Professional Corporation

 

One Market Plaza

Spear Tower, Suite 3300

San Francisco, California 94105-1126

 

o: 415.947.2000

f: 415.947.2099

June 8, 2022

VIA EDGAR

U.S. Securities and Exchange Commission

Division of Corporation Finance

Office of Manufacturing

100 F Street, N.E.

Washington, DC 20549-3720

 

Attn:

Bradley Ecker

 

Jay Ingram

 

  Re:

Gogoro Inc.

   

Registration Statement on Form F-1

   

Filed May 2, 2022

   

File No. 333-264619

Ladies and Gentlemen:

On behalf of our client, Gogoro Inc. (the “Company”), we submit this letter in response to the comments contained in the letter dated May 25, 2022 (the “Comment Letter”) from the staff (the “Staff”) of the Securities and Exchange Commission relating to the above referenced Registration Statement on Form F-1 as filed by the Company on May 2, 2022 (the “Registration Statement”). We are concurrently filing via EDGAR Amendment No. 1 to the Registration Statement (“Amendment No. 1”) marked in accordance with Regulation S-T Item 310. Given the current concerns about public health, we have not submitted paper copies of this letter or Amendment No. 1 to the Staff, but we are happy to provide upon your request.

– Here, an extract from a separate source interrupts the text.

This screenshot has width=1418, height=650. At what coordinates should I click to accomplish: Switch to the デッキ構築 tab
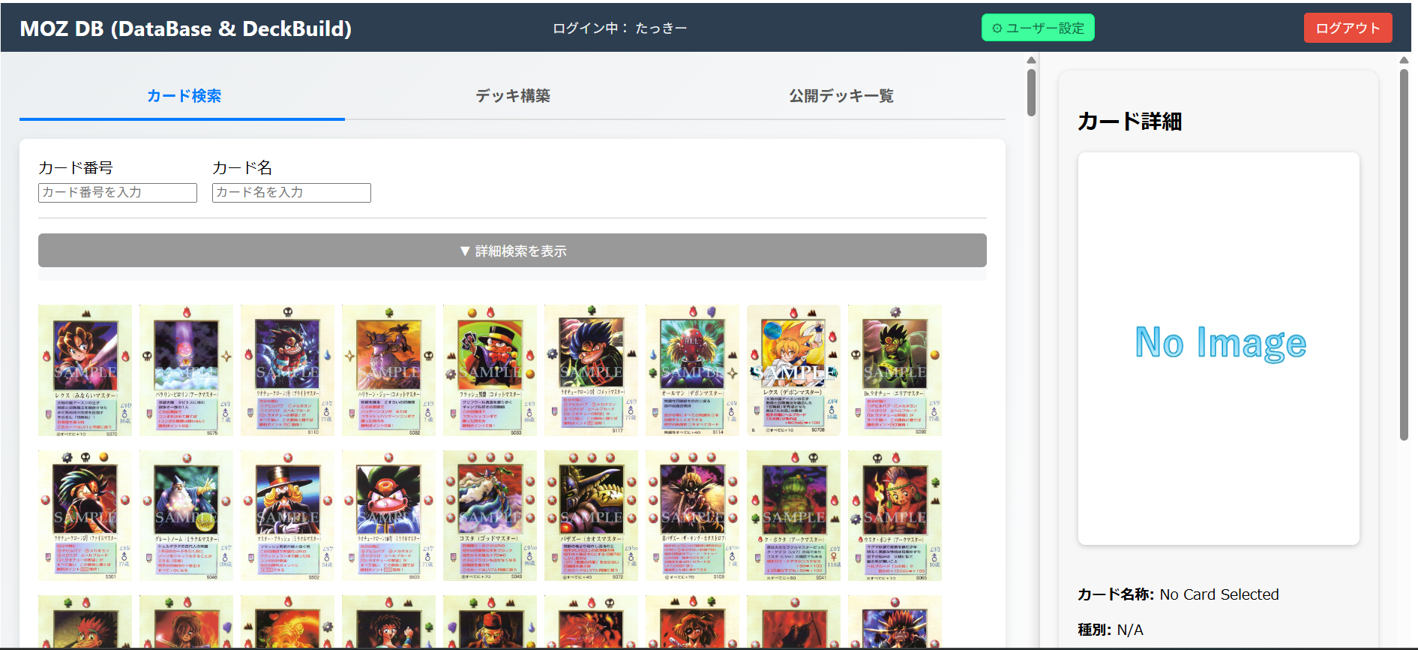tap(512, 96)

In this letter, we have recited the comments from the Staff in italicized, bold type and have followed each comment with the Company’s response. Except for page references contained in the comments of the Staff, or as otherwise specifically indicated, page references herein correspond to the page of Amendment No. 1.

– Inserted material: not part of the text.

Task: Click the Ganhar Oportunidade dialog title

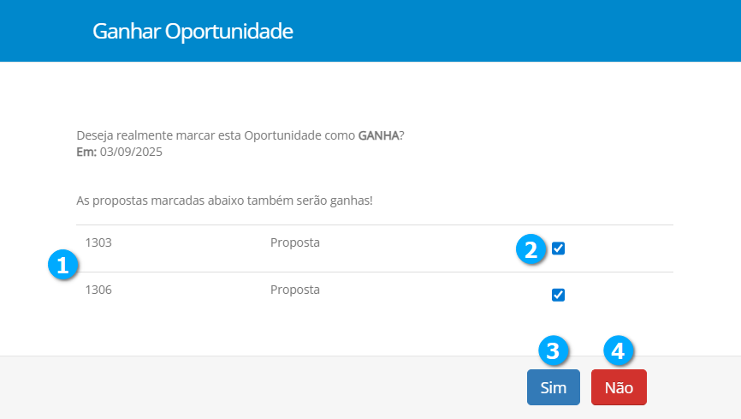Action: coord(193,32)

Form F-1 filed May 2, 2022

General

1.    Revise your prospectus to disclose the price that each selling securityholder paid for the securities being registered for resale. Highlight any differences in the current trading price, the prices that the Sponsor, private placement investors, PIPE investors, and other selling securityholders acquired their shares and warrants, and the price that the public securityholders acquired their shares and warrants. Disclose that while the Sponsor, private placement investors, PIPE investors, and other selling securityholders may experience a positive rate of return based on the current trading price, the public securityholders may not experience a similar rate of return on the securities they purchased due to differences in the purchase prices and the current trading price. Please also disclose the potential profit the selling securityholders will earn based on the current trading price. Lastly, please include appropriate risk factor disclosure.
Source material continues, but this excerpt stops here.